*Task goal:* Reproduce every row below verbatim, preserving each line's wording, spacing, and order.

___ Provided entries

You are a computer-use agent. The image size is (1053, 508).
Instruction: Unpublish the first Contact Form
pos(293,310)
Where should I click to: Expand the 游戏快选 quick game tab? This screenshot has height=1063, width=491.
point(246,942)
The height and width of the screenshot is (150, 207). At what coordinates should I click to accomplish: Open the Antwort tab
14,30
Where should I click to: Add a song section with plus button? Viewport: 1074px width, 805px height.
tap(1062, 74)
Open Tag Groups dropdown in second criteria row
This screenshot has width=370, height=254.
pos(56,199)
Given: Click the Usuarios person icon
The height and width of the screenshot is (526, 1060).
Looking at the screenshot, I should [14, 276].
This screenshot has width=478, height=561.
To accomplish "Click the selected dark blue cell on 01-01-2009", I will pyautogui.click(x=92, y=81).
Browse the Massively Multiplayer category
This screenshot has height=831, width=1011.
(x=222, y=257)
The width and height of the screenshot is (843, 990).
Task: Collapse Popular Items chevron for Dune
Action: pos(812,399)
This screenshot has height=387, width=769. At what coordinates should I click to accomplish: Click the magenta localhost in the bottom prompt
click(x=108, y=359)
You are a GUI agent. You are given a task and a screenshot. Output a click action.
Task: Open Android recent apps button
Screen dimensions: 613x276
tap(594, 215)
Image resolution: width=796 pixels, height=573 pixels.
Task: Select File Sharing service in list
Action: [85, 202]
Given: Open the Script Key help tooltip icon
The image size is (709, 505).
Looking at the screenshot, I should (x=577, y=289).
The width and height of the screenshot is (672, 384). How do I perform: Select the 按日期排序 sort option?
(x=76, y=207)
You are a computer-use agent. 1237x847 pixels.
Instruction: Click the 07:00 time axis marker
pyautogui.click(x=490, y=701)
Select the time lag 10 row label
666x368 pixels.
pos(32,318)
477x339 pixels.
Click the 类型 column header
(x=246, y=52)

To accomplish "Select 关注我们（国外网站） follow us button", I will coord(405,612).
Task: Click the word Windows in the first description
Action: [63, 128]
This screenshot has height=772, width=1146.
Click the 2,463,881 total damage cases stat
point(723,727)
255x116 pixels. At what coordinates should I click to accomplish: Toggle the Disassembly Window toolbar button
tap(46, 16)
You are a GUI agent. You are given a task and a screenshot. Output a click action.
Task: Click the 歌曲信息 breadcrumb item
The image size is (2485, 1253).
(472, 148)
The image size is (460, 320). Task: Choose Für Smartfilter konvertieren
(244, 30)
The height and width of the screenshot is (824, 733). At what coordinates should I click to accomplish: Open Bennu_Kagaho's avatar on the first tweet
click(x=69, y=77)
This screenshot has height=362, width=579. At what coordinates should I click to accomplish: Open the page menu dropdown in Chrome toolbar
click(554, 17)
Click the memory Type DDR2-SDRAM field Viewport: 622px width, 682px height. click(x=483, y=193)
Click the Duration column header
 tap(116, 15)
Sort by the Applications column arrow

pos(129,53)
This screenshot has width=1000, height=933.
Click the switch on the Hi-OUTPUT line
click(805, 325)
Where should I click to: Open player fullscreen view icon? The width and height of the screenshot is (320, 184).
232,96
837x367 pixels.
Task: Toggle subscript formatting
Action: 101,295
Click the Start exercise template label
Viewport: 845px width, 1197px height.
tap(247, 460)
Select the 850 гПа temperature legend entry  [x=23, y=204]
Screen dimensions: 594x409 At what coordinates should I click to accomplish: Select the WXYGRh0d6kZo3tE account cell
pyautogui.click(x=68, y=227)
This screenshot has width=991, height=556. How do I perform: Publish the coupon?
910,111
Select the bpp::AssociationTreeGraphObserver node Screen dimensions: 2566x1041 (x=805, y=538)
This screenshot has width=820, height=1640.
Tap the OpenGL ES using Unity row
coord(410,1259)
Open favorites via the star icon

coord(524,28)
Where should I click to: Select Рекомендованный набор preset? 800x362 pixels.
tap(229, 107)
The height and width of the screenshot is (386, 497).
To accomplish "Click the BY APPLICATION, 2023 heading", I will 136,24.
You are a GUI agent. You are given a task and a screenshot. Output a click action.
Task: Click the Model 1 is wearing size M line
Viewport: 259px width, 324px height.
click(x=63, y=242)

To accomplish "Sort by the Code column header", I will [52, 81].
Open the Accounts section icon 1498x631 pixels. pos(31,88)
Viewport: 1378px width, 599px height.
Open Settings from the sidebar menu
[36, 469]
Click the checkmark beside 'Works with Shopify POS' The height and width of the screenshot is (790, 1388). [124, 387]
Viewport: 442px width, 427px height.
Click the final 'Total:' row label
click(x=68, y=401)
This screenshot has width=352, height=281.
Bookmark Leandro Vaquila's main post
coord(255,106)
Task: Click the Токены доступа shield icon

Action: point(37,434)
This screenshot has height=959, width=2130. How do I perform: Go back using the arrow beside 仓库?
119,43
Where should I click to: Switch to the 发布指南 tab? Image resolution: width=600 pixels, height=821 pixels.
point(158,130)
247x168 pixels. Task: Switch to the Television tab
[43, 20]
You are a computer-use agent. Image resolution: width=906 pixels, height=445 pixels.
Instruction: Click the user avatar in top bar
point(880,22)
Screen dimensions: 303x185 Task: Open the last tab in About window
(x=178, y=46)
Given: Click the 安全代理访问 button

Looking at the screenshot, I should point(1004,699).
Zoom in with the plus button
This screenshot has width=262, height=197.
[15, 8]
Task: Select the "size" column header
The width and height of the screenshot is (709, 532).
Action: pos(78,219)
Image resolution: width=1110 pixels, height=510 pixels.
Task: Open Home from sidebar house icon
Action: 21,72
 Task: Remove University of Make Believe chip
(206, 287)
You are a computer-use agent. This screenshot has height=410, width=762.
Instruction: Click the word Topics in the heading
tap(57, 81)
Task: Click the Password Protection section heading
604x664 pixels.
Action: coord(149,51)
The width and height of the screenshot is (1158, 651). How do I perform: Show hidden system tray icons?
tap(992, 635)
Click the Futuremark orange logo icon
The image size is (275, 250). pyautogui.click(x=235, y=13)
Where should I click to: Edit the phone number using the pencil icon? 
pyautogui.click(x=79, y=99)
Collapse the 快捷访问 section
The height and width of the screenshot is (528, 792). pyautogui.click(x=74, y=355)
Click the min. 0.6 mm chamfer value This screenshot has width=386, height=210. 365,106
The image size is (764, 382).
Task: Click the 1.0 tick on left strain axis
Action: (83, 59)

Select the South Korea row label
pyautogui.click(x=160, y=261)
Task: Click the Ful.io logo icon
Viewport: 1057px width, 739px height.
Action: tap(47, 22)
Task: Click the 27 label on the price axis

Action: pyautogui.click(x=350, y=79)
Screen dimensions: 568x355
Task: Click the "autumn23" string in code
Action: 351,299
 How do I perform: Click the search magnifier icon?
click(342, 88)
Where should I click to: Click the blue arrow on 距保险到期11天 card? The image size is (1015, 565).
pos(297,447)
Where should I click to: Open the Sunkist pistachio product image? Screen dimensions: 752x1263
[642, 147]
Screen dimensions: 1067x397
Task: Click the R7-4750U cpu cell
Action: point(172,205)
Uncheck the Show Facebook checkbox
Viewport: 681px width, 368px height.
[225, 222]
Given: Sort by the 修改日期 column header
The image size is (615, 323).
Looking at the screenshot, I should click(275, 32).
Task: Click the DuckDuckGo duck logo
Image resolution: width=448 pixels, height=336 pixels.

______

*Solved problem:*
You are a computer-use agent. The image size is (1053, 508).
Instruction: Unpublish the first Contact Form
pos(293,310)
Where should I click to: Expand the 游戏快选 quick game tab? This screenshot has height=1063, width=491.
point(246,942)
The height and width of the screenshot is (150, 207). At what coordinates should I click to accomplish: Open the Antwort tab
14,30
Where should I click to: Add a song section with plus button? Viewport: 1074px width, 805px height.
tap(1062, 74)
Open Tag Groups dropdown in second criteria row
This screenshot has width=370, height=254.
pos(56,199)
Given: Click the Usuarios person icon
The height and width of the screenshot is (526, 1060).
Looking at the screenshot, I should [14, 276].
This screenshot has width=478, height=561.
To accomplish "Click the selected dark blue cell on 01-01-2009", I will pyautogui.click(x=92, y=81).
Browse the Massively Multiplayer category
This screenshot has height=831, width=1011.
(x=222, y=257)
The width and height of the screenshot is (843, 990).
Task: Collapse Popular Items chevron for Dune
Action: pos(812,399)
This screenshot has height=387, width=769. At what coordinates should I click to accomplish: Click the magenta localhost in the bottom prompt
click(x=108, y=359)
You are a GUI agent. You are given a task and a screenshot. Output a click action.
Task: Open Android recent apps button
Screen dimensions: 613x276
tap(594, 215)
Image resolution: width=796 pixels, height=573 pixels.
Task: Select File Sharing service in list
Action: [85, 202]
Given: Open the Script Key help tooltip icon
The image size is (709, 505).
Looking at the screenshot, I should (x=577, y=289).
The width and height of the screenshot is (672, 384). How do I perform: Select the 按日期排序 sort option?
(x=76, y=207)
You are a computer-use agent. 1237x847 pixels.
Instruction: Click the 07:00 time axis marker
pyautogui.click(x=490, y=701)
Select the time lag 10 row label
666x368 pixels.
pos(32,318)
477x339 pixels.
Click the 类型 column header
(x=246, y=52)

To accomplish "Select 关注我们（国外网站） follow us button", I will coord(405,612).
Task: Click the word Windows in the first description
Action: [63, 128]
This screenshot has height=772, width=1146.
Click the 2,463,881 total damage cases stat
point(723,727)
255x116 pixels. At what coordinates should I click to accomplish: Toggle the Disassembly Window toolbar button
tap(46, 16)
You are a GUI agent. You are given a task and a screenshot. Output a click action.
Task: Click the 歌曲信息 breadcrumb item
The image size is (2485, 1253).
(472, 148)
The image size is (460, 320). Task: Choose Für Smartfilter konvertieren
(244, 30)
The height and width of the screenshot is (824, 733). At what coordinates should I click to accomplish: Open Bennu_Kagaho's avatar on the first tweet
click(x=69, y=77)
This screenshot has height=362, width=579. At what coordinates should I click to accomplish: Open the page menu dropdown in Chrome toolbar
click(554, 17)
Click the memory Type DDR2-SDRAM field Viewport: 622px width, 682px height. click(x=483, y=193)
Click the Duration column header
 tap(116, 15)
Sort by the Applications column arrow

pos(129,53)
This screenshot has width=1000, height=933.
Click the switch on the Hi-OUTPUT line
click(805, 325)
Where should I click to: Open player fullscreen view icon? The width and height of the screenshot is (320, 184).
232,96
837x367 pixels.
Task: Toggle subscript formatting
Action: 101,295
Click the Start exercise template label
Viewport: 845px width, 1197px height.
tap(247, 460)
Select the 850 гПа temperature legend entry  [x=23, y=204]
Screen dimensions: 594x409 At what coordinates should I click to accomplish: Select the WXYGRh0d6kZo3tE account cell
pyautogui.click(x=68, y=227)
This screenshot has width=991, height=556. How do I perform: Publish the coupon?
910,111
Select the bpp::AssociationTreeGraphObserver node Screen dimensions: 2566x1041 (x=805, y=538)
This screenshot has width=820, height=1640.
Tap the OpenGL ES using Unity row
coord(410,1259)
Open favorites via the star icon

coord(524,28)
Where should I click to: Select Рекомендованный набор preset? 800x362 pixels.
tap(229, 107)
The height and width of the screenshot is (386, 497).
To accomplish "Click the BY APPLICATION, 2023 heading", I will 136,24.
You are a GUI agent. You are given a task and a screenshot. Output a click action.
Task: Click the Model 1 is wearing size M line
Viewport: 259px width, 324px height.
click(x=63, y=242)

To accomplish "Sort by the Code column header", I will [52, 81].
Open the Accounts section icon 1498x631 pixels. pos(31,88)
Viewport: 1378px width, 599px height.
Open Settings from the sidebar menu
[36, 469]
Click the checkmark beside 'Works with Shopify POS' The height and width of the screenshot is (790, 1388). [124, 387]
Viewport: 442px width, 427px height.
Click the final 'Total:' row label
click(x=68, y=401)
This screenshot has width=352, height=281.
Bookmark Leandro Vaquila's main post
coord(255,106)
Task: Click the Токены доступа shield icon

Action: point(37,434)
This screenshot has height=959, width=2130. How do I perform: Go back using the arrow beside 仓库?
119,43
Where should I click to: Switch to the 发布指南 tab? Image resolution: width=600 pixels, height=821 pixels.
point(158,130)
247x168 pixels. Task: Switch to the Television tab
[43, 20]
You are a computer-use agent. Image resolution: width=906 pixels, height=445 pixels.
Instruction: Click the user avatar in top bar
point(880,22)
Screen dimensions: 303x185 Task: Open the last tab in About window
(x=178, y=46)
Given: Click the 安全代理访问 button

Looking at the screenshot, I should point(1004,699).
Zoom in with the plus button
This screenshot has width=262, height=197.
[15, 8]
Task: Select the "size" column header
The width and height of the screenshot is (709, 532).
Action: pos(78,219)
Image resolution: width=1110 pixels, height=510 pixels.
Task: Open Home from sidebar house icon
Action: 21,72
 Task: Remove University of Make Believe chip
(206, 287)
You are a computer-use agent. This screenshot has height=410, width=762.
Instruction: Click the word Topics in the heading
tap(57, 81)
Task: Click the Password Protection section heading
604x664 pixels.
Action: coord(149,51)
The width and height of the screenshot is (1158, 651). How do I perform: Show hidden system tray icons?
tap(992, 635)
Click the Futuremark orange logo icon
The image size is (275, 250). pyautogui.click(x=235, y=13)
Where should I click to: Edit the phone number using the pencil icon? 
pyautogui.click(x=79, y=99)
Collapse the 快捷访问 section
The height and width of the screenshot is (528, 792). pyautogui.click(x=74, y=355)
Click the min. 0.6 mm chamfer value This screenshot has width=386, height=210. 365,106
The image size is (764, 382).
Task: Click the 1.0 tick on left strain axis
Action: (83, 59)

Select the South Korea row label
pyautogui.click(x=160, y=261)
Task: Click the Ful.io logo icon
Viewport: 1057px width, 739px height.
Action: tap(47, 22)
Task: Click the 27 label on the price axis

Action: pyautogui.click(x=350, y=79)
Screen dimensions: 568x355
Task: Click the "autumn23" string in code
Action: 351,299
 How do I perform: Click the search magnifier icon?
click(342, 88)
Where should I click to: Click the blue arrow on 距保险到期11天 card? The image size is (1015, 565).
pos(297,447)
Where should I click to: Open the Sunkist pistachio product image? Screen dimensions: 752x1263
[642, 147]
Screen dimensions: 1067x397
Task: Click the R7-4750U cpu cell
Action: point(172,205)
Uncheck the Show Facebook checkbox
Viewport: 681px width, 368px height.
[225, 222]
Given: Sort by the 修改日期 column header
The image size is (615, 323).
Looking at the screenshot, I should click(275, 32).
Task: Click the DuckDuckGo duck logo
Image resolution: width=448 pixels, height=336 pixels.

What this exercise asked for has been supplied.